Ainda nem percebemos bem o que é que perdemos. Alguns perderam a paciência para estar em casa, outros perderam quase a sanidade mental com a gestão do teletrabalho, da telescola dos filhos e mais um mar de telechatices por resolver, outros perderam a conta ao número de pessoas que viram morrer, muitos perderam os abraços e os afectos das pessoas de quem mais gostam, demasiados perderam o emprego, muitos perderam o tecto e perderam a capacidade de dar de comer à sua família, enquanto outros perderam as vidas sozinhos nos hospitais, longe dos seus, directos para baixo da terra sem a devida homenagem às suas memórias.

Entre o pause e o play, o filme das nossas vidas mudou. O luto do que ficou para trás existirá sempre nas nossas memórias como parte de nós, mas só há uma forma de ultrapassar: aceitar o que perdemos e olhar para o que ainda temos. Já vi lutos em todas as partes do mundo. Não há fórmulas mágicas, mas fui-me apercebendo que tão importante como valorizar a vida é aceitar a morte. É um desafio por vezes quase perturbador em que nos perdemos aos rodopios em filosofias entre duas premissas que parecem ser contraditórias, mas que precisamos que sejam complementares: valorizar a vida e aceitar a morte. Valorizar o que temos e aceitar o que perdemos.

Aceitar que há um novo normal. Aceitar que os acontecimentos defraudaram as nossas expectativas. Aceitar que nada sabemos e nada controlamos. Aceitar tudo o que perdemos e valorizar o que nos faz felizes. Valorizar a vida com verdade. Valorizar a humildade. Valorizar o que fazemos e o nosso papel na sociedade. Valorizar a paz, a bondade e o humor com humanidade. Valorizar cada sorriso e valorizar o quão importante é fazer alguém feliz.

O mundo mudou e nós com ele. Enganaram-nos ou enganamo-nos a nós próprios. Não foi um pause, foi uma mudança de filme. E neste novo filme das nossas vidas, tantos foram os paradigmas que nos fugiram das mãos que podemos perder o rumo se nos agarrarmos ao passado, enquanto a Terra continua a girar, o sol a nascer e a vida passar.

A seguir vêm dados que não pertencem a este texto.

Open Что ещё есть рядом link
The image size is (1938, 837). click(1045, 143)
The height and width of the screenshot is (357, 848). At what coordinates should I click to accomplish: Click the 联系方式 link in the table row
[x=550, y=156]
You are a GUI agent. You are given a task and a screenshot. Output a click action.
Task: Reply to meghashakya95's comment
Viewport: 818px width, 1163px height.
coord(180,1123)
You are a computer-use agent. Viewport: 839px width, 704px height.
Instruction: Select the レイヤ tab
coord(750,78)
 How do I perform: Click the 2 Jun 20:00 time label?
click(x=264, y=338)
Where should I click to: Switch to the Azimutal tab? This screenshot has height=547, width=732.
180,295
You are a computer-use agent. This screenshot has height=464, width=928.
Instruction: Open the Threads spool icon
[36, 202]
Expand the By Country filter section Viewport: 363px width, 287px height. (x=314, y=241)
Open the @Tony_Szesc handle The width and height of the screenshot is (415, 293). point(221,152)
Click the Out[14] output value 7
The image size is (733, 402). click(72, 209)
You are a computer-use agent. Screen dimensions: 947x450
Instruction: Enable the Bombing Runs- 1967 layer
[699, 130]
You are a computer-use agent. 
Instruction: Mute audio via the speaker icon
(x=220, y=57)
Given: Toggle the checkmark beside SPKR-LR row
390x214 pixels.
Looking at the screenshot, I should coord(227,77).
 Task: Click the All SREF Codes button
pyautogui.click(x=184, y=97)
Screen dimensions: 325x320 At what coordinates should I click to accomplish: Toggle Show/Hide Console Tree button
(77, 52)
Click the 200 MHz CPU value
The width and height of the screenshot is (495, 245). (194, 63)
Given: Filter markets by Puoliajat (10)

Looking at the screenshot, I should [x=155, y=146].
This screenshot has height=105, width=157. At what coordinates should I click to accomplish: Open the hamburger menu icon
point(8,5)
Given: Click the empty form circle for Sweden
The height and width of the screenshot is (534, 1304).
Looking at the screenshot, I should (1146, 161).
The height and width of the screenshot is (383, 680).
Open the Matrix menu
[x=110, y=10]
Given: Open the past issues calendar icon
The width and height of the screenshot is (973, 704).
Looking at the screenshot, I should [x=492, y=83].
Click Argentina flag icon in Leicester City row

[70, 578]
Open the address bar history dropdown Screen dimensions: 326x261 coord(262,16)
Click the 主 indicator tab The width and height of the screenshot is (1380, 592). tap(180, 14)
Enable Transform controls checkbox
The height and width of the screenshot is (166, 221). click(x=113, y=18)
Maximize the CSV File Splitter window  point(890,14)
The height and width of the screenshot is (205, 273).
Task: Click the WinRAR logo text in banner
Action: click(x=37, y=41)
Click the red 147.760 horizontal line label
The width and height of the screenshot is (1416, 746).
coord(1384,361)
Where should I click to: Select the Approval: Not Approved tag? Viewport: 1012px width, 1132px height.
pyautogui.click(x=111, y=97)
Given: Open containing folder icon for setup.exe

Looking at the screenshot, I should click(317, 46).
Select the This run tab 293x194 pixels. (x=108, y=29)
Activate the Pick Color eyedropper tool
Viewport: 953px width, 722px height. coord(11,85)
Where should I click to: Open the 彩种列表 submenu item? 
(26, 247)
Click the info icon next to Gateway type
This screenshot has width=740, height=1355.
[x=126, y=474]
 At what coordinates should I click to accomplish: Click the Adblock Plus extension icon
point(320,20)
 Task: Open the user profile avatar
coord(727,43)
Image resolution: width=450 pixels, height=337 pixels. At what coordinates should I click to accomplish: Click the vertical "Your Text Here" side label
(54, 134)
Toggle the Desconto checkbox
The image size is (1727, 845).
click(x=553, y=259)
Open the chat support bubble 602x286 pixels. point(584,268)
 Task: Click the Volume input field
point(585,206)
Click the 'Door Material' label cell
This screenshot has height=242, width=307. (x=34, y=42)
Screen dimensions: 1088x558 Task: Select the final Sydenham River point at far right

Há muitas pessoas que mudam a vida após uma “estadia” nos Cuidados Intensivos. Por vezes, estar perto da morte faz-nos ver a vida. Porque tudo o que nós somos e tudo o que sabemos vem de uma perspectiva. Mas a realidade é um mar infinito de perspectivas em que contar a história de cada segundo não cabe em todos os livros do mundo.

Pela primeira vez na história do mundo ocidental fomos obrigados a sair da nossa zona de conforto. Tememos pela nossa vida e dos nossos, e ninguém gosta de viver com medo. Da forma como eu vejo a vida existem duas hipóteses: ou muramos a nossa zona de conforto, ou aumentamo-la e alargamo-la para que caibam lá muitos e cada vez mais. E agora que percebemos quanta falta nos fazem os afectos, teremos de decidir pela escolha que torna a nossa vida mais bonita.

Tudo o que mais importa na nossa vida ainda está por fazer.